• [YOUR OBJECTIVE]:
In the records below, copy word for word the lines starting at the line that contains "is (427, 2576)." and ending after the line that contains "info@neprajz.hu is located".

-.-.-

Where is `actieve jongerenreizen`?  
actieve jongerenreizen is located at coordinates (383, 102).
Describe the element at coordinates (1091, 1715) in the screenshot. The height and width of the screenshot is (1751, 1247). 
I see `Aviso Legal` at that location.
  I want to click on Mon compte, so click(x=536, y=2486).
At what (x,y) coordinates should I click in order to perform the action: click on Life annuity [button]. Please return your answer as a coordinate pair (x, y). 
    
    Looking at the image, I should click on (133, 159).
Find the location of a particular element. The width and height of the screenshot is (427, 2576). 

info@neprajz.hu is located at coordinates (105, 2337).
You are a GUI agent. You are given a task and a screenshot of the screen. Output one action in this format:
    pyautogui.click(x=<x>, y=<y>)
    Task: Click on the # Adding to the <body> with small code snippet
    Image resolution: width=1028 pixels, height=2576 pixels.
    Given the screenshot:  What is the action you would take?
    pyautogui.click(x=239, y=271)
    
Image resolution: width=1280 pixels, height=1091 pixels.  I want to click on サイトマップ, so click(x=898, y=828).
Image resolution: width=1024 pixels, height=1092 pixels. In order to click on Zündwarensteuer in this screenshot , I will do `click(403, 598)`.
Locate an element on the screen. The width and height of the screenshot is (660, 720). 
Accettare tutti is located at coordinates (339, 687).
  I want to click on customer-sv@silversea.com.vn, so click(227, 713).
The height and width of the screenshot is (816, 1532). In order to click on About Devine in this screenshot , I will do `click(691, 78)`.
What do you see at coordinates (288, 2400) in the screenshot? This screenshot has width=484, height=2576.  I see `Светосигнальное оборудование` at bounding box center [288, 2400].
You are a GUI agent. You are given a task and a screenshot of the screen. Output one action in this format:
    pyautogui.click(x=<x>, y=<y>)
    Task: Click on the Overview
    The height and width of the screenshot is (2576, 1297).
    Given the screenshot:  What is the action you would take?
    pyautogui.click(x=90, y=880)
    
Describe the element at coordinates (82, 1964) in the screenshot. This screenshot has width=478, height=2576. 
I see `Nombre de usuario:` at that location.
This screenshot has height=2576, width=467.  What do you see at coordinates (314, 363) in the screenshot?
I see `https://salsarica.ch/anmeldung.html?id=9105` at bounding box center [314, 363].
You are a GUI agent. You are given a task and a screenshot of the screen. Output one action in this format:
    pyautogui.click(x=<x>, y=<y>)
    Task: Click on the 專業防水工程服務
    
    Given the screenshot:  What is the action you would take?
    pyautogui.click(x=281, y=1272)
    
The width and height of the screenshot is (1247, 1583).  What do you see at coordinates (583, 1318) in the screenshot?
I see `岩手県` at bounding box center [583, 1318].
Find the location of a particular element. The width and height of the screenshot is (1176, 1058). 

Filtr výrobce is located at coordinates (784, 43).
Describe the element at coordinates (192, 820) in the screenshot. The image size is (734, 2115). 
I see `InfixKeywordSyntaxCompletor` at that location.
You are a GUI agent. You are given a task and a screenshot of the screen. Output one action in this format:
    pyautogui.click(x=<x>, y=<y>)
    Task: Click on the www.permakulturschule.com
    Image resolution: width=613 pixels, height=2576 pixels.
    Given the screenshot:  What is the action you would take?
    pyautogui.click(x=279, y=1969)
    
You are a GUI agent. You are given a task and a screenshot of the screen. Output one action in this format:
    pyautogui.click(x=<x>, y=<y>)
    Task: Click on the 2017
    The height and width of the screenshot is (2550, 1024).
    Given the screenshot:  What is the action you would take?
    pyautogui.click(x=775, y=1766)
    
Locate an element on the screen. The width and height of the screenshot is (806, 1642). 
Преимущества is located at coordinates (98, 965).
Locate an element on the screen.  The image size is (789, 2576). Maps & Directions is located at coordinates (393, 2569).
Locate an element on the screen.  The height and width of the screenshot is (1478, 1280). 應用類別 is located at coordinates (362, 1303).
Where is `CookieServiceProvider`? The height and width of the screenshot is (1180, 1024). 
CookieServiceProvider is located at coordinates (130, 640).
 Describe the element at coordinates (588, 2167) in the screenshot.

-.-.-

• [TASK RESULT]:
Find the location of a particular element. The width and height of the screenshot is (427, 2576). 

info@neprajz.hu is located at coordinates (105, 2337).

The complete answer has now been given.